One Way is a 2022 American action crime thriller film written by Ben Conway and directed by Andrew Baird. Principal photography began in 2021. The film stars Colson Baker, Kevin Bacon and Travis Fimmel.

==Plot==
Freddy is on the run with a bag full of cash after a robbery of his crime boss. Badly wounded and betrayed by his father, Freddy gets on a dirty bus where he meets a mysterious girl and a creepy one.

==Cast==
- Colson Baker as Frederick "Freddy" Sullivan, a young Crime Gang son of Fred Sr.
- Kevin Bacon as Fred Sullivan Sr., a Crime Boss and fortunate drug smuggling father of Freddy.
- Travis Fimmel as Will
- Drea de Matteo as Victoria Menendez, a female crime queenpin boss organization.
- Storm Reid as Rachel
- Luis Da Silva as JJ
- Rhys Coiro as Coco
- Meagan Holder as Christine
- Danny Bohnen as Oleg
- Scotty Bohnen as Caleb
- K.D. O'Hair as Helen
- Thomas Francis Murphy as Patrick, the bus driver
- Casie Baker as Lily
- Jaylen Hodby as Hoodlum #1

==Production==
On September 11, 2020, it was announced that Colson Baker and Travis Fimmel were cast in the film. On November 2, 2020, it was announced that Kevin Bacon joined the cast. On February 8, 2021, Storm Reid joined the cast.

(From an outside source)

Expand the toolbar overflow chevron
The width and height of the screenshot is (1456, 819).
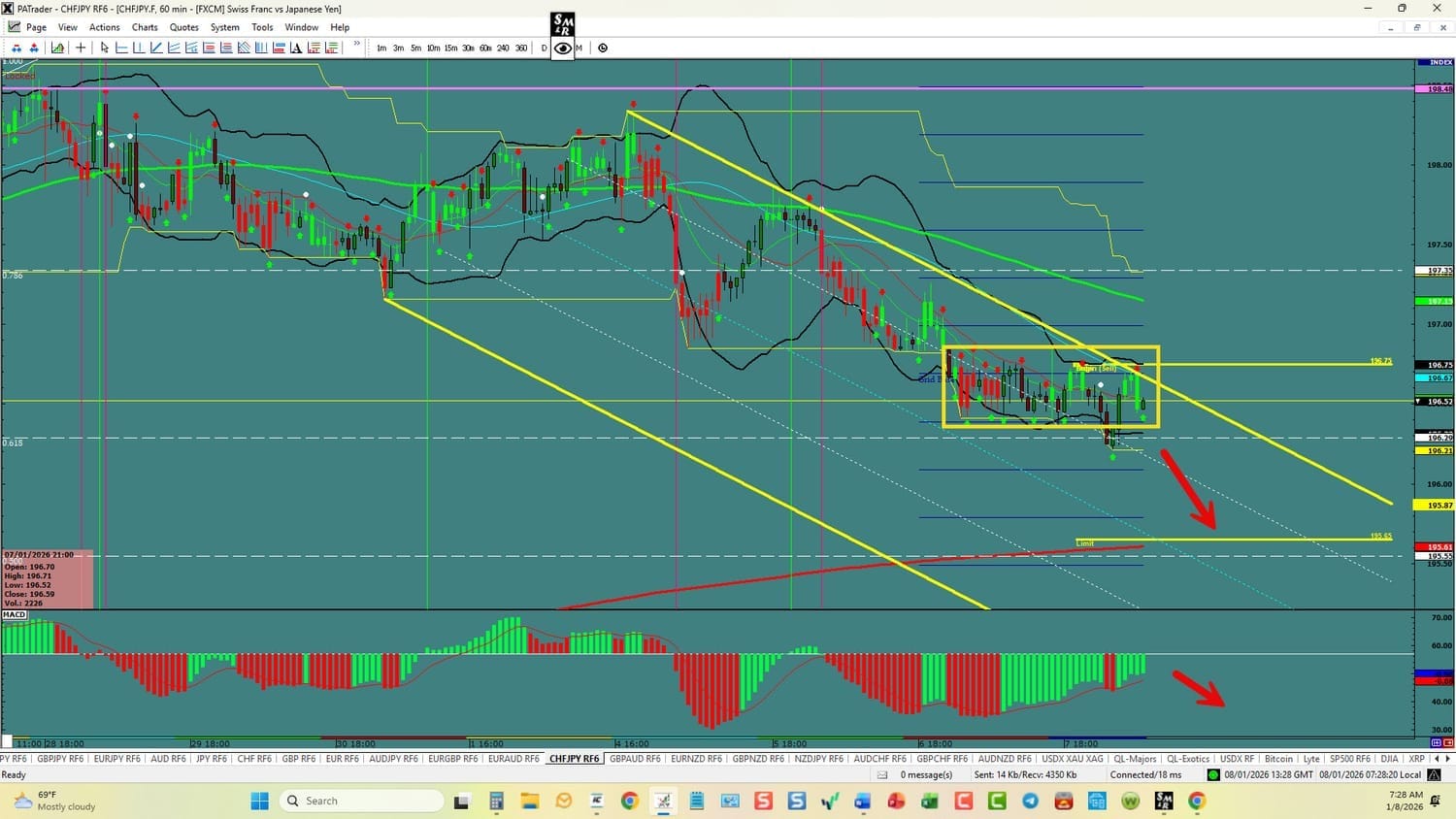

Principal photography began on February 2, 2021 in Thomasville, Georgia.

On the set, a crew member warned producers about assistant director David Halls's disregard for safety measures and said, "That man is a liability. He's going to fucking kill someone someday, and you're going to be responsible." However, the film's digital imaging technician disputes this claim, saying he knew Halls to be conscientious about safety. Halls went on to work as assistant director on the set of Rust, and he became a principal character in the shooting incident that killed Halyna Hutchins and wounded director Joel Souza.

==Release==
Saban Films released the film in theaters and through video on demand in the United States on September 2, 2022.

== Reception ==
 Metacritic, which uses a weighted average, assigned the film a score of 46 out of 100, based on 4 critics, indicating "mixed or average" reviews.